Mesmo que nada do que eu imaginei acima esteja correto e o Burri de 1960 quisesse apenas fotografar uma inauguração, o Burri de 1977, que retornou a Brasília num momento em que a ditadura já rateava, provavelmente tinha outra idéia. E é bem possível que tivesse outra idéia também sobre suas fotos de 1960. No fim da vida (ele morreu em 2014), talvez tivesse ainda mais uma outra idéia sobre o que portavam de significativo essas imagens de Brasília. É como se os personagens se movessem debaixo das colunas, na medida em que elas vão sendo impregnadas do significado histórico do que acontece entre elas e em volta delas. É como se, ainda hoje, quem passa por aí carregado de pastas (se é que por aí passa alguém) esbarrasse nos candangos extasiados.

Assim, para nós, hoje, esta imagem provavelmente evoca ilusões e desilusões, enganos e engodos, decepções, traições. Penso no bebê que dorme no colo da mãe e cujos pais talvez o imaginassem livre da miséria e da opressão, educado, trabalhando em bons empregos (públicos, talvez). Onde terá crescido essa criança? No Núcleo Bandeirante? Na Candangolândia? Teve acesso às benesses da civilização? Recebeu uma educação emancipadora? Teria idade para escapar dos eventos relatados em Branco Sai, Preto Fica, de Adirlei Queiroz? O que você acha? O que te parece mais provável?

O respeito que o operário tem pela construção, ou por quem a encomendou, dificilmente será recíproco. Depois de Getúlio, depois de Juscelino, depois de Lula, uma das coisas que podemos dizer sobre o Brasil, e que transparece nesta imagem e em tudo que ela pode nos dizer em retrospecto, é que todas as vezes que se vendeu a idéia de um grande impulso adiante para o país, caímos, depois de alguns anos, em retrocessos. Ou melhor, caímos na real. E tudo para descobrir que o grande impulso, o grande facho de esperanças e expectativas estava incompleto, porque continha muitas propostas e poucas rupturas; muita acomodação, muito acordo, e pouca revolução.
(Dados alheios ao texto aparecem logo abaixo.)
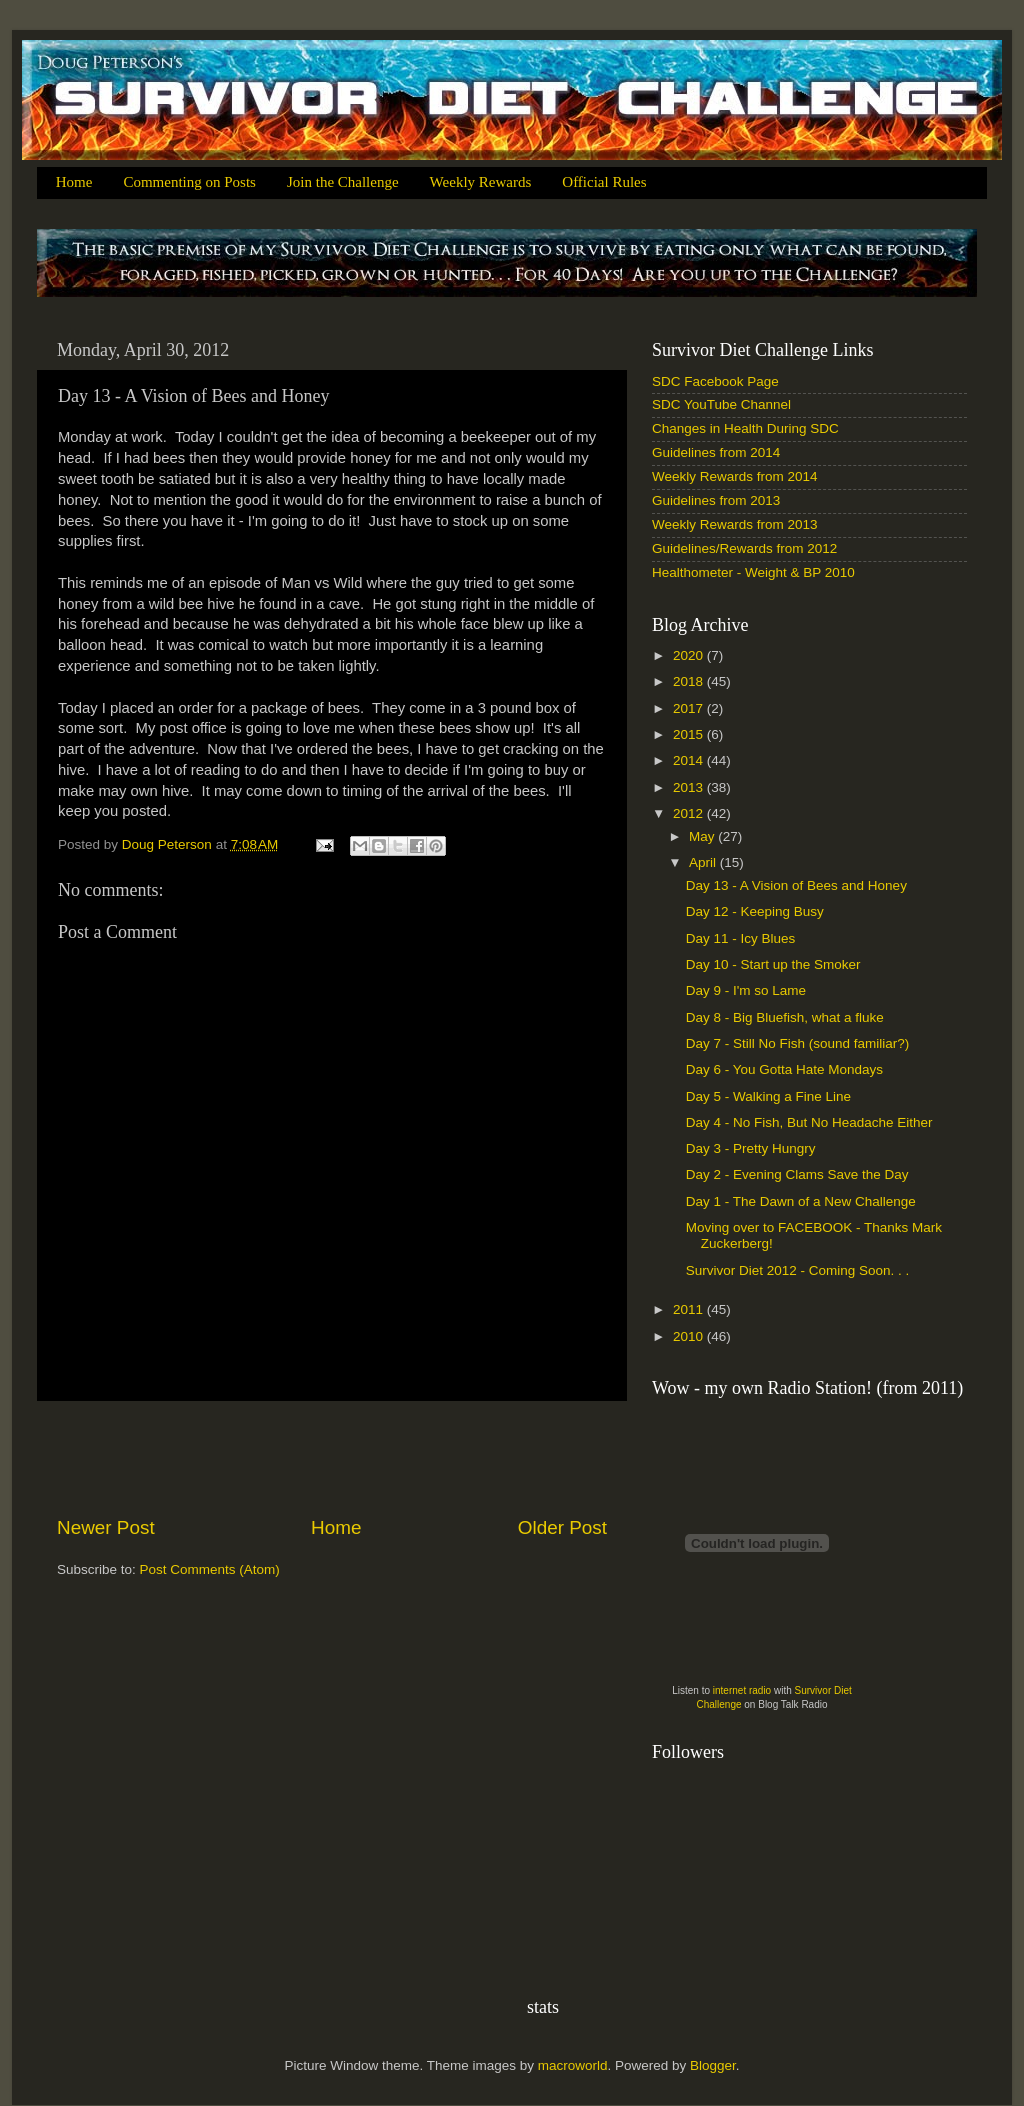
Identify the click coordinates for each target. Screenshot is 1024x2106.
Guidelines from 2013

As imagens desta família, esta em particular, mostram um instante silencioso (porque, afinal, algumas fotografias, como muitas pinturas, têm som). O evento ocorre em um espaço praticamente vazio. O contraste que se impõe não diz respeito apenas às multidões estridentes que freqüentarão a Novacap daí por diante, preenchendo os ministérios com concursados, terceirizados e comissionados, as casas parlamentares com eleitos, assessores e jornalistas, os palácios com lobistas, solícitos líderes políticos e seus funcionários a servir café.

Mais ainda, o ambiente em que a família visita essa Brasília ainda quase mágica contrasta com o alarido da inauguração oficial, a festa de diplomatas e burocratas, o desfile de Nonô e os discursos de senadores e deputados. Terá sido no dia (e na noite) anterior? Pela ordem das fotografias, é o que parece. E vou admiti-lo, mais uma vez, porque convém à minha narrativa.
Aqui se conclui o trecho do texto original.